Investors would not have taken the risk if there was belief that our chief competitor could create a shiny new stadium right in the heart of our fan base.

The "heart of our fan base" comment is interesting. According to the Giants corporate sponsorship demographic information 21.4 percent of their fans come from Santa Clara County -- a greater percentage than any other county, including San Francisco.

The Giants have a huge lease and a still significant payroll, although down from last year. Bear this in mind when considering from the same December 2011 Chronicle piece linked to above the following:

There is thought that, despite the Giants' obligations on their debt service, a majority of big-league owners might be tired of paying the A's hefty revenue-sharing checks - more than $30 million last season. A new stadium in the 10th-largest city in the country probably would put money into the revenue-sharing pot. The Giants argue that they might then be taking out of the kitty rather than contributing. San Francisco must draw 3.3 million to operate at its current level, according to club officials. The Giants sold out every game last season and drew 3.387 million.

21.4 percent of 3.387 million is 724,818. Take that number away from the Giants gate last year -- which is abnormally high based on historical results as they basked in World Series glow -- and it drops the gate to about 2.7 million. One would assume in the "honeymoon" period with a stadium in San Jose the A's, dead last in attendance last season, would draw at least that many additional fans. (The counter-argument here is that more East Bay fans would go to Giants games.) Would a successful A's team in San Jose make the Giants unprofitable?

The Giants are desperate to keep the A's out of the South Bay. Defensive moves such as buying a controlling stake in the minor league San Jose Giants, peppering the area with Giants Dugout merchandise stores and backing the flim-flam astroturf group "Stand for San Jose" all throw up roadblocks for the A's. It's hard to know if the Giants claims of profitability are true.
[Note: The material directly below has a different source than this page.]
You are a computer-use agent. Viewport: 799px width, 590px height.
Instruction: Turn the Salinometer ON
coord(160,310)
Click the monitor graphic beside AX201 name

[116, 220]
Equally hard to know is if the contract for purchasing the team or the team's long-term sponsorship deals explicitly mention the South Bay.

Also -- It is hard to quantify if the A's or Giants are more popular in the South Bay. (The Giants seem more popular right now everywhere as they recently won the World Series.) This article, while dated, gave an interesting historical perspective on the G-Men's roots in the area.

The Votes for San Jose Might Not Be There

The reality, as Bill Madden recently pointed out in the New York Daily News is that 3/4 of MLB's owners must approve of the A's being granted the San Francisco Giants territory in order to move to San Jose. (This is to say nothing of what "compensation" the Giants may extort demand. There are 30 MLB teams, and 3/4 of that is 22.5. Let's say we round up and you need 23 votes. There are compelling reasons for numerous owners to vote against changing the assigned territories, and the Giants only need six more teams to join them to block the move.

Before we begin, bear in mind two key items, the MLB Constitution (which spells out land territories) the TV blackout chart (determine who sees what game, enormously important in this TV contract crazy era). Further, the A's wouldn't have put out a defensive press release, as they did today, regarding t-rights if something Madden said didn't bother them.

Now, let's take a hypothetical poll: (Mind you these are just reasoned opinions, as no one has the facts on this issue.)

A's: YES -- Obviously.

Angels: YES -- The Angels may one day want to move into to the city of Los Angeles. However, unlike the A's, they already have the rights to do so in a shared territory with the Dodgers.

Astros: LEAN YES -- One market for expansion or relocation remains San Antonio (the 7th largest city in the United States, and both the Astros and the Rangers would prefer this not occur. Neither team has territorial rights to San Antonio but they both share the TV market.

Blue Jays: NO -- The Jays have all of Canada to themselves and would likely prefer not to ever have to share the territory again as they did with the Expos. (Just look at how far they broadcast their games.)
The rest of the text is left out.